Caramelized Onion Roasted Garlic Bisque

Yield: Serves 6 | Prep Time: 20 minutes | Cook Time: 2 hours

While you could certainly enjoy this for dinner, I love making a batch and packing it up in a thermos to bring to work. It’s not too messy, and it’s easy to dunk a piece of crusty bread in if you have extra lying around the kitchen.

INGREDIENTS

1 head garlic

5 teaspoons olive oil

9 cups thinly sliced sweet onions

2½ cups sliced leeks, rinsed well

1 large shallot, sliced

1 teaspoon kosher salt

2 teaspoons minced fresh thyme

2 teaspoons chopped fresh sage

2 tablespoons all-purpose flour

4 cups vegetable broth

1/3 cup white wine

2 cups heavy cream

Fresh thyme leaves, for garnish

DIRECTIONS

1. Preheat the oven to 400°F.

2. Remove the papery outer skin from the garlic head, leaving the cloves intact. Cut ¼ inch off the top of the head of the garlic, exposing the cloves, and drizzle with 2 teaspoons of the olive oil. Wrap in foil. Roast for 45 minutes.

3. Let cool slightly. Gently squeeze the roasted garlic cloves out of the papery skins into a small bowl and set aside.

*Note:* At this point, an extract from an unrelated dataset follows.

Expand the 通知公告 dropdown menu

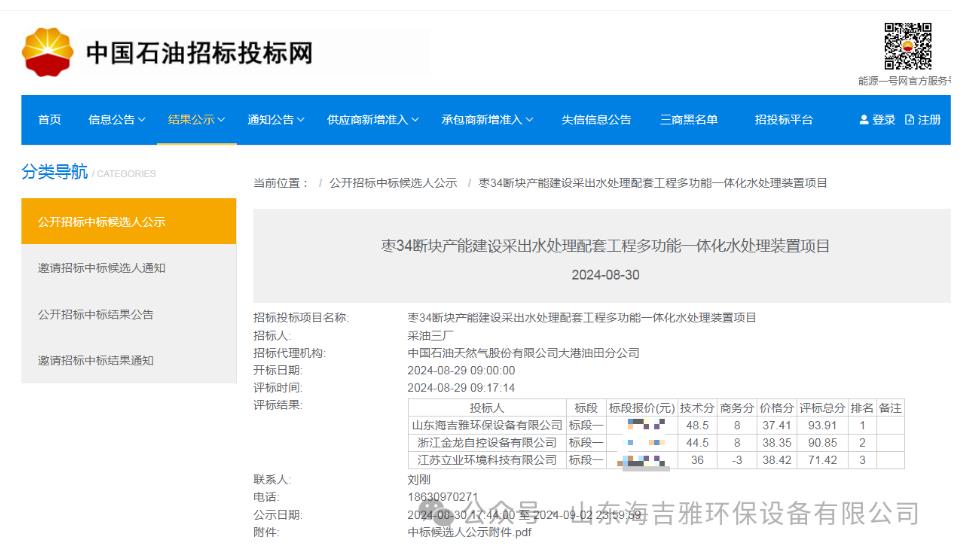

4. While the garlic roasts, in a large pot, heat the remaining 3 teaspoons olive oil over medium heat. Add the onions, leeks, and shallot and cook, stirring often, for 30 minutes.

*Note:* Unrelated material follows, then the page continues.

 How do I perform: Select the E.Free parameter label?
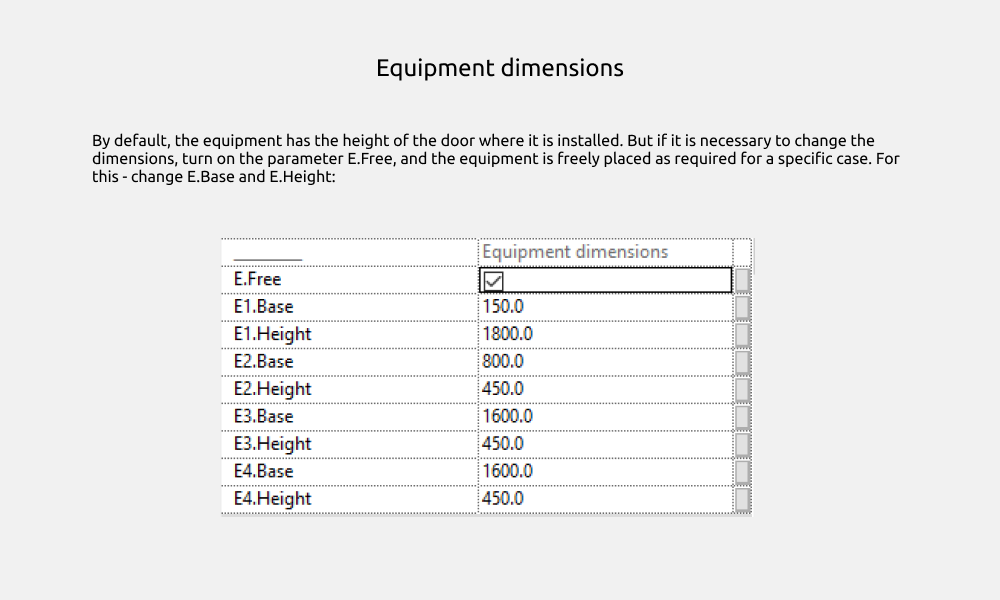258,280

5. Add ½ teaspoon of the salt, the thyme, and the sage. Cook, stirring often so the onions do not burn, for 30 minutes, until the onions are a dark golden color.

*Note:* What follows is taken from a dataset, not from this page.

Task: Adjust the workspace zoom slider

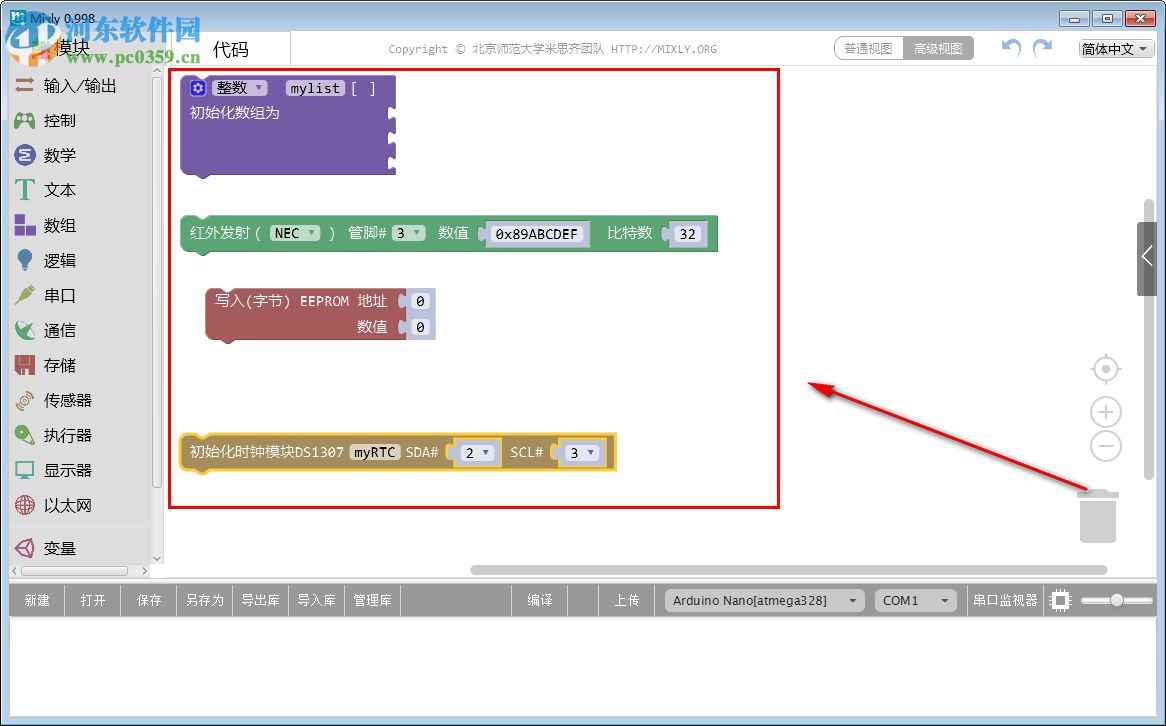Action: tap(1120, 600)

6. Stir in the flour and cook for 1 minute. Add the broth and wine and bring to a boil. Reduce the heat to low and simmer for 30 minutes.

7. Combine the roasted garlic, remaining ½ teaspoon salt, and the cooked onion mixture in a blender. Puree until smooth.

8. Pour the pureed onion mixture back into the pot and add the cream. Simmer over low heat for 8 to 10 minutes until heated.

9. Ladle into bowls, garnish with thyme leaves, and serve.